Que los Reinos de la Naturaleza sean alabados. Que todo el mal generado por la ignorancia de Tus hijos en los Reinos de Tu Creación, sea disipado, para que encarne en todos Tu Amor y Tu Compasión.

Hoy le pedimos al hermano Sol, que no deje de brillar en este mundo; que sus rayos penetren en lo más profundo de los corazones más endurecidos. Que la hermana Luna ilumine los caminos de tribulación que muchos hoy viven en estos tiempos, para que todos puedan contemplar cuán grande es Tu Amor, escrito en el firmamento, en las estrellas, en todo el Universo.

Hoy con San Francisco y Santa Clara, unidos en la Santísima Trinidad, Te ofrecemos Señor esta oración, como la súplica de los que aman Tu Creación, Tus Reinos creados a imagen y semejanza, tesoros de Tu infinito Amor.

Ofrecemos Señor, esta comunión con la vida, con la vida eterna, con lo que es real, vivo y resplandeciente.

Que todos sientan Tu Presencia. Que todos despierten al universo de Tu Paz, de Tu Unidad, para siempre.


Ofrezcamos por los Reinos que no son contemplados, en presencia de San Francisco y Santa Clara, este cántico que ahora están tocando, que es una oración de aquellos que son verdaderos hijos de Dios, y que aman a la Creación y a los Reinos de la Naturaleza.

Hoy Mi Corazón se abrirá como tabernáculo para recibir de todas las criaturas esta oración, desde cualquier parte del mundo, desde cualquier corazón que se una en este momento, al Amor del Creador.

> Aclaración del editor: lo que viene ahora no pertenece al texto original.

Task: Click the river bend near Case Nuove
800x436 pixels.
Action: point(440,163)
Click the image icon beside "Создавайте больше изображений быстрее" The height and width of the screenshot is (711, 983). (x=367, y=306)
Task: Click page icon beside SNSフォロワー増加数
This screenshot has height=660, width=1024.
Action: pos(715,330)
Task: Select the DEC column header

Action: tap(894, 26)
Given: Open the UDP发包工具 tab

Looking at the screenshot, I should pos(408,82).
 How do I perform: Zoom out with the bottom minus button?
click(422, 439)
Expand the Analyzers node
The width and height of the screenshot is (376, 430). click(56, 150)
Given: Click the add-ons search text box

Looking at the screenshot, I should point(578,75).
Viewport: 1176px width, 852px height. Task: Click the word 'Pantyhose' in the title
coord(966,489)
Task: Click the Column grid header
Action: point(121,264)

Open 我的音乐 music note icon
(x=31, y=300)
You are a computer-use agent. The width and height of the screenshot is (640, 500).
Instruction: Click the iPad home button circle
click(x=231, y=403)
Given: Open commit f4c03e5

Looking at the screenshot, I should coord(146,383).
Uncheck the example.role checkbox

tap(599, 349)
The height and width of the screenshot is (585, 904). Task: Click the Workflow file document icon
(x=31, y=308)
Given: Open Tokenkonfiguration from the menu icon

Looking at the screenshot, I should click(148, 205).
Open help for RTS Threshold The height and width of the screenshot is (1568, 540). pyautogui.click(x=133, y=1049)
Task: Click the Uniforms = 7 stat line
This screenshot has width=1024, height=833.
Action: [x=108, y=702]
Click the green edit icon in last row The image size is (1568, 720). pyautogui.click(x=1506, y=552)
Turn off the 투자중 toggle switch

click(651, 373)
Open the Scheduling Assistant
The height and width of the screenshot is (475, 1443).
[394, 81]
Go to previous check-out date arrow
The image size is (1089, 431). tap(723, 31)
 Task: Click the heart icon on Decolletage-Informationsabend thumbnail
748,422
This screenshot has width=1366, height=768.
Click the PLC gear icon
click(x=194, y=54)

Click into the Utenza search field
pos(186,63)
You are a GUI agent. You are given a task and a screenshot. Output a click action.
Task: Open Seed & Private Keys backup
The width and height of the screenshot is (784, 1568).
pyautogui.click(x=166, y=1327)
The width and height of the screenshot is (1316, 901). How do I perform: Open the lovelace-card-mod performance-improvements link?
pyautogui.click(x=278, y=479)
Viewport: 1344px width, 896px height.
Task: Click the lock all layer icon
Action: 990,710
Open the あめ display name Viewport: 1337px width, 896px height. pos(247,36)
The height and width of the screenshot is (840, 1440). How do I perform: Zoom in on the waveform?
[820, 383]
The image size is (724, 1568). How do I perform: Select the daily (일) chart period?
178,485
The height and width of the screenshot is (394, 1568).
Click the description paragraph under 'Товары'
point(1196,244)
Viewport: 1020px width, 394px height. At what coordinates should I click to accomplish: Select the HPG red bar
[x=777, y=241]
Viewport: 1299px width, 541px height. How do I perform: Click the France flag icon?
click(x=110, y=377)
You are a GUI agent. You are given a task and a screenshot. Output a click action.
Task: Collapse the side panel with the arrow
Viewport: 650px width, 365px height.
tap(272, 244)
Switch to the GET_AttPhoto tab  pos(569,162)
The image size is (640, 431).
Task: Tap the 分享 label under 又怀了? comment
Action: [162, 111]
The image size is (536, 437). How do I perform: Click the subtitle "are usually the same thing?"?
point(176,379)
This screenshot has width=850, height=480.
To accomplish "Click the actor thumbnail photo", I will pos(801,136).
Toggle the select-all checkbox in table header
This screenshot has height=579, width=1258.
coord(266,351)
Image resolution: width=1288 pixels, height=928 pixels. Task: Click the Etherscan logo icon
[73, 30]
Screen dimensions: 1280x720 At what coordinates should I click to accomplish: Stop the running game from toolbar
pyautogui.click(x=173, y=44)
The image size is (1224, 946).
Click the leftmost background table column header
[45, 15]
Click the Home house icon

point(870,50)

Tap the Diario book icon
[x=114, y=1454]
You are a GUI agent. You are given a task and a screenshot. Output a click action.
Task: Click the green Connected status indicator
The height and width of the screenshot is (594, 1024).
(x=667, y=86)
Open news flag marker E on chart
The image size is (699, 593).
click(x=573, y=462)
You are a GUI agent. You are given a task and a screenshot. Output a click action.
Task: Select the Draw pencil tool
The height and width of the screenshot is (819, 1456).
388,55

Coloco Mi Mano izquierda sobre el Corazón, elevo Mi Mano derecha sobre el mundo, para bendecirlo con todo el Amor de Dios y así, recibo de sus voces la súplica de esta oración.

Los escucho.

Que en el Cuerpo y en la Sangre encuentren el fruto de su salvación y que ese fruto, basado en el Amor, en la Unidad y en la Misericordia de Dios, llegue a todas las almas del mundo.

Que así sea.

Y ahora pidan interiormente a San Francisco y a Santa Clara, lo que ustedes necesitan y todo lo que necesitan sus hermanos, más que ustedes mismos. Pidan con sinceridad, que estos santos recibirán en Sus corazones sus súplicas. Pidan, y todo será realizado. Pidan por la humanidad. Pidan por los Reinos de la Naturaleza, gravemente ofendidos por esta raza de superficie. Pidan que se pueda concebir el amor, el perdón y la reconciliación entre la Creación y los hombres, para que así se establezcan los mil años de paz.

Coloquen sus manos en señal de oración.

Oraremos el Padrenuestro lentamente, como si lo pronunciaran por primera vez, para que Su Reino descienda y el mal sea extirpado de la humanidad.

Ahora lleven las manos sobre el corazón, para que Yo los pueda bendecir por aquellos que nos son bendecidos y que se olvidan que Mi Corazón es el gran tesoro del Amor infinito para toda la humanidad y para los Reinos de la Naturaleza.

Elevando Mi Mano derecha hacia lo Alto, en señal de bendición y de protección, Yo concedo el perdón a los Reinos Menores ultrajados por esta humanidad de superficie e imploro al Santo Padre, Señor de las Alturas y de la Creación, que tenga Misericordia por aquellos que han caído y han lastimado Su Creación Divina.

Que la Luz, la Paz y el Bien reinen para siempre en los creyentes y en los que aspiran alcanzar algún día el Reino de Tu Amor. En el nombre del Padre, del Hijo y del Espíritu Santo.

Les agradezco por estar unidos a la Creación.